McKinsey: Where do you see DRL in ten years?

G. V. Prasad: DRL will be a much more global company. The business model will have changed: a large part of it comes from generic drugs today, and in ten years much of it will come from innovative products. We are living in the time of great changes in digital health, genomics, and personalized medicine. Companies like ours will probably be more resilient than a traditional pharmaceutical company.

McKinsey: What would be your message to entrepreneurs who are just starting on their journey?

G. V. Prasad: For many start-ups today, the end game is exit. I would like to see more companies and entrepreneurs who want to be Google, Facebook, or Apple; that’s the energy I want.
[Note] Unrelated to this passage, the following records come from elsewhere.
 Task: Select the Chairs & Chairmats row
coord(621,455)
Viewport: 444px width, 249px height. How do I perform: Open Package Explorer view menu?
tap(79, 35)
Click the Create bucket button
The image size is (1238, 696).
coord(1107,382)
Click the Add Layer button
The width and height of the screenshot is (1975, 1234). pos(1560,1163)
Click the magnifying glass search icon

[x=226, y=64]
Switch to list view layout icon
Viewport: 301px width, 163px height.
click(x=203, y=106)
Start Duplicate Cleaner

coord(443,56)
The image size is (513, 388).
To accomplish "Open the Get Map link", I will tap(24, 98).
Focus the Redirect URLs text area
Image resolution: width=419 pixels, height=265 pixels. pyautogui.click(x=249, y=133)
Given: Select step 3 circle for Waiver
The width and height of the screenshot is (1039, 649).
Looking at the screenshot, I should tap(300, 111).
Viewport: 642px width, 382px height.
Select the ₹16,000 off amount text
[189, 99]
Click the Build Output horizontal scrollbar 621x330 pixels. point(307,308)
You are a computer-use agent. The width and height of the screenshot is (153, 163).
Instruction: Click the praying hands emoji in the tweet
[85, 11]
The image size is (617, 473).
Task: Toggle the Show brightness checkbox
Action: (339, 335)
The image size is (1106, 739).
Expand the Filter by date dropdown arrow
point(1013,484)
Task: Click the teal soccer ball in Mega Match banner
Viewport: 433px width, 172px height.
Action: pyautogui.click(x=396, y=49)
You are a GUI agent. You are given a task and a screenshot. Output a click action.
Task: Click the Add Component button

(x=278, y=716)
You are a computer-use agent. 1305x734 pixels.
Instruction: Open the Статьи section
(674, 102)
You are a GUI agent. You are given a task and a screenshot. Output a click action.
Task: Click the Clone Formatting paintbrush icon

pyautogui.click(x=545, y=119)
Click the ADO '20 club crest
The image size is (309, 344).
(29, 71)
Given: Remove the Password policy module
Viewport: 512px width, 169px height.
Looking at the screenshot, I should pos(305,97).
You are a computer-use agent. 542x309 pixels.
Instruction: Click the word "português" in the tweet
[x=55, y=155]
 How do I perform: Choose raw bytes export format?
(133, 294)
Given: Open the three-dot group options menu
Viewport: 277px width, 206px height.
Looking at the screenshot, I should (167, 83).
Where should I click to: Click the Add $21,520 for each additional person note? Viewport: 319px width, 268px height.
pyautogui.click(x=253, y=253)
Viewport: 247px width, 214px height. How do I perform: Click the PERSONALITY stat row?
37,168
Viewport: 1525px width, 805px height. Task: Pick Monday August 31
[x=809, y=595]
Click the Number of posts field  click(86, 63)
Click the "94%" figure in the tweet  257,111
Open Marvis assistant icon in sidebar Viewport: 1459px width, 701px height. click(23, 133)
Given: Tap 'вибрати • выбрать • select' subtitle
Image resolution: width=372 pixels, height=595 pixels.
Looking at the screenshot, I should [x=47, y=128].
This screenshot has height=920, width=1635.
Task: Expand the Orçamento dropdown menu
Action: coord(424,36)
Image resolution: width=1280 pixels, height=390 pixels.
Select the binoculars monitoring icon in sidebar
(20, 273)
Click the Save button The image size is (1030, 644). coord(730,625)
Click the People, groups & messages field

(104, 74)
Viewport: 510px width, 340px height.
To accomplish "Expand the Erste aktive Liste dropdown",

If somebody can think like that, it becomes a different game.

To me, capital is not the end game. The end game is making a difference in the world. For this, people need extraordinary patience. Look at how Amazon has built a business over decades: all these guys have persevered for 20 to 30 years before they had this world-beating institution.1 Industrialists in India should focus more on creating innovative enterprises which will dominate the world.

You need to have those world-beating ideas and merge them with the ambition to make a difference. You cannot build a world-class institution on the back of mediocre ideas.